Inside

A portrait of the artist as a trapped man

Willem Dafoe dives deep in this reflection on art culture and artists.

Willem Dafoe dives deep in this reflection on art culture and artists.

The job is simple: Art thief Nemo (Willem Dafoe) is supposed to grab three extremely expensive pieces of art from a penthouse and abscond. He’s got the codes for the alarm, a helicopter waiting to lift him from the crime scene, and a hacker who’s helping him in real-time.

An artist in his own right, Nemo scoffs at first at the apartment. It’s a cold space, with brutalist concrete floors and minimalist grey colors. It’s more of a gallery than a home, with wide open spaces for large displays and bleak white walls. There’s a sterile wading pond, a small patch of green space for decorative trees, and large saltwater fish tanks. It’s perfectly pretentious in every way.

But when the alarm malfunctions, Nemo realizes this gallery space is more foreboding than pompous. Steel doors trap him in the opulent apartment, his contact on the radio no longer responds to his frantic calls, and the alarm panel malfunction has started raising the temperature in the apartment. Now he’s sweltering in a literal gilded cage, eating scraps from the fridge and licking the interior of a smart freezer that plays the Macarena if left open too long.

It wouldn’t be a bad public art display, actually.

Desperate to survive and find a way out, Nemo begins to unravel. He watches the security feed on the TV desperate for human contact. He bounces from escape plan to escape plan, foiled by the security of the penthouse. But most importantly, he starts to look at the art on the walls and create his own. What is the point of art that’s locked away from human eyes? Can Nemo’s creativity set him free?

Movies with only one character on screen are a gamble. It’s hard enough to hold a scene, let alone an entire movie when you’ve got little to react to but yourself. Inside, much like J.C. Chandor’s All Is Lost, relies on a mostly silent performance from its star. Luckily director Vasilis Katsoupis selected Willem Dafoe for the task. Dafoe has one of the most singular faces on film and is capable of some stunning physical acting. We can see from the hunch of his shoulders and the set of his mouth how Nemo is feeling, though he rarely speaks. It’s an evocative performance and one that holds the screen beautifully.

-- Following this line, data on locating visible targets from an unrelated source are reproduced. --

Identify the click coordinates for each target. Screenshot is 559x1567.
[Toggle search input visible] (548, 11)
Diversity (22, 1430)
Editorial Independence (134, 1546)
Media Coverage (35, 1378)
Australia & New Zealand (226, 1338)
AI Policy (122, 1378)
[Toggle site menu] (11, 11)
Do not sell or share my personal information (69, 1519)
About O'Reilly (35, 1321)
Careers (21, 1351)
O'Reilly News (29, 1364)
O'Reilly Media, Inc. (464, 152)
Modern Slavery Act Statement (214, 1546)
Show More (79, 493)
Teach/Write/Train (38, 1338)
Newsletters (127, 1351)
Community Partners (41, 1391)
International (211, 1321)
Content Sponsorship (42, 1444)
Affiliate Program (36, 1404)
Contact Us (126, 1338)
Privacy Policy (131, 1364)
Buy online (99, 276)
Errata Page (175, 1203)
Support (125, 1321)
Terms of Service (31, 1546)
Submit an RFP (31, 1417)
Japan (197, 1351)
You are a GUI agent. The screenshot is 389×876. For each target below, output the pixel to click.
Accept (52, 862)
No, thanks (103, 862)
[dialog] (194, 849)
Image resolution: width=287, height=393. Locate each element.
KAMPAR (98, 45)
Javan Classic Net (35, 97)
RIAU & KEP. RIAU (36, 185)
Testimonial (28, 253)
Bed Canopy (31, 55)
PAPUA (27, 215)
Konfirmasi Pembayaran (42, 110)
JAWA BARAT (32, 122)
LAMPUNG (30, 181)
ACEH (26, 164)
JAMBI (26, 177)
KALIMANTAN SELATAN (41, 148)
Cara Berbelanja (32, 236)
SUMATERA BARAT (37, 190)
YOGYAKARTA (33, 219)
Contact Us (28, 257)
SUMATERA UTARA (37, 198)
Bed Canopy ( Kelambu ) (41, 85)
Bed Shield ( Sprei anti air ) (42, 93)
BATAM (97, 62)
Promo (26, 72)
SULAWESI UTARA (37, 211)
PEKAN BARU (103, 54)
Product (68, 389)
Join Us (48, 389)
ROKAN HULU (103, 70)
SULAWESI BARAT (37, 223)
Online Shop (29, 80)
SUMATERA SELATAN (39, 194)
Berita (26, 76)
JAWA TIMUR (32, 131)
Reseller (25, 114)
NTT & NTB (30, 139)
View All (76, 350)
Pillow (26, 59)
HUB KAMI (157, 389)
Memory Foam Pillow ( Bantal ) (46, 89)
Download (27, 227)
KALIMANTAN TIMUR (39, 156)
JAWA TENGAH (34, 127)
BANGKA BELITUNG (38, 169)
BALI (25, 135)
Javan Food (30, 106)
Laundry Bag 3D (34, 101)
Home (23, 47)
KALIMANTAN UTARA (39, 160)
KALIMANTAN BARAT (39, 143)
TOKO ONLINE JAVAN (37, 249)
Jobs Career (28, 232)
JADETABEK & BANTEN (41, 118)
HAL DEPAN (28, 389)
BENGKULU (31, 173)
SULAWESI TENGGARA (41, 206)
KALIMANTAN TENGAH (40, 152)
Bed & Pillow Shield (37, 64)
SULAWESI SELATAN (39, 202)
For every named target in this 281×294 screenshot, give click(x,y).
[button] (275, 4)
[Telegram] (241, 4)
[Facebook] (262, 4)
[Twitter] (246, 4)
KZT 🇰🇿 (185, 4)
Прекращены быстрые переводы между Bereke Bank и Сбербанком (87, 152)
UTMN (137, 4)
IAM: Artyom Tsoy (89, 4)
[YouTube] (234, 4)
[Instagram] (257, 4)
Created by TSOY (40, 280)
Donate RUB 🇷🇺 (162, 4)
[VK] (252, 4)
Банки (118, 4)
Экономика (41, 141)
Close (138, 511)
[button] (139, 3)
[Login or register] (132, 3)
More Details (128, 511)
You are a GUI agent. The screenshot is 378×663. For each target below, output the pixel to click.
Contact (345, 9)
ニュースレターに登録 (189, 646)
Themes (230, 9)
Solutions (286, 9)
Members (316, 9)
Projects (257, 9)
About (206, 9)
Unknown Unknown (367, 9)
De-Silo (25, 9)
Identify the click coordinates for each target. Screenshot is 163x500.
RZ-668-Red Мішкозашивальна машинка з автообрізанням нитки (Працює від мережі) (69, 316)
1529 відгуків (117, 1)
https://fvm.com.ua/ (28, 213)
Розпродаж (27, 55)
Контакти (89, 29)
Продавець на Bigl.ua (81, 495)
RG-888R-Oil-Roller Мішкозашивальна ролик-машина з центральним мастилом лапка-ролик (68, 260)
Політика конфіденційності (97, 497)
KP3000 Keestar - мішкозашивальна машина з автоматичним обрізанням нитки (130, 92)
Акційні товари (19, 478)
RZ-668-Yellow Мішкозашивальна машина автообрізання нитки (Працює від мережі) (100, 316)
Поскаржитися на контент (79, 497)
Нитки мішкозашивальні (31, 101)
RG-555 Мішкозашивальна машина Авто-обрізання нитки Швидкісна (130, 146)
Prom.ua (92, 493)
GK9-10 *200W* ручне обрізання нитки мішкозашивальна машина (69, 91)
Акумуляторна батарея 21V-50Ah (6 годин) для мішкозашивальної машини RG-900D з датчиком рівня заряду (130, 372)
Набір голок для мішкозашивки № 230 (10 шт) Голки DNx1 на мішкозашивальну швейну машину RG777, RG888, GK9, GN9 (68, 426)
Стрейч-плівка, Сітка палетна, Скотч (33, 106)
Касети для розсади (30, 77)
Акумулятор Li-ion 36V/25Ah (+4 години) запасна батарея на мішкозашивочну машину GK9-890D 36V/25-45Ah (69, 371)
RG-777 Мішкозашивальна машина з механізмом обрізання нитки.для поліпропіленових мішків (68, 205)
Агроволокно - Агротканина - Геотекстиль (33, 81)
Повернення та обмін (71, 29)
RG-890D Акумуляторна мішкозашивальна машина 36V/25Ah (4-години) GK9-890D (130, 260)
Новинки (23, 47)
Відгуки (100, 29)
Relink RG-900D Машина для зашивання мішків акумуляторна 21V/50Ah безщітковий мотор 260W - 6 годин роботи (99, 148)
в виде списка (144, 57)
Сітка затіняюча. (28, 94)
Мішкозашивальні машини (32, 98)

Beyond a showcase for Dafoe’s formidable abilities, Katsoupis crafts Inside into a critique of art culture and collection. Every frame of film could be found in a modern art exhibit. Katsoupis is painstaking with his lighting and staging, letting the images speak for themselves. Though art is meant to be consumed, the pieces in this penthouse are as isolated as Nemo. What good is priceless art that’s locked away from view? Katsoupis and co-writer Ben Hopkins revel in Nemo’s contempt for his mark. Every piece is displayed so self-consciously, clearly meant to impress upon the viewer the owner’s sense of sophistication instead of the piece’s meaning.

But Katsoupis and Hopkins are interested in Nemo’s response to his predicament. He begins to create. He sketches the people he observes on the CCTV feed. He draws on the walls. Even the pile of furniture Nemo erects in hopes of escaping through a skylight has a stark architectural beauty to it. One wonders, when the penthouse owner returns, if he’ll frame Nemo’s destruction as a modern art display and sell it to MOMA.

A meditation on art, creative drive, and humanity, Inside might not be for everyone. But for those that appreciate reflective cinema and fine acting, this is a film to admire.

Verdict: Willem Dafoe is captivating in this one-man show.

Inside is rated R and is available to rent on your favorite VOD service.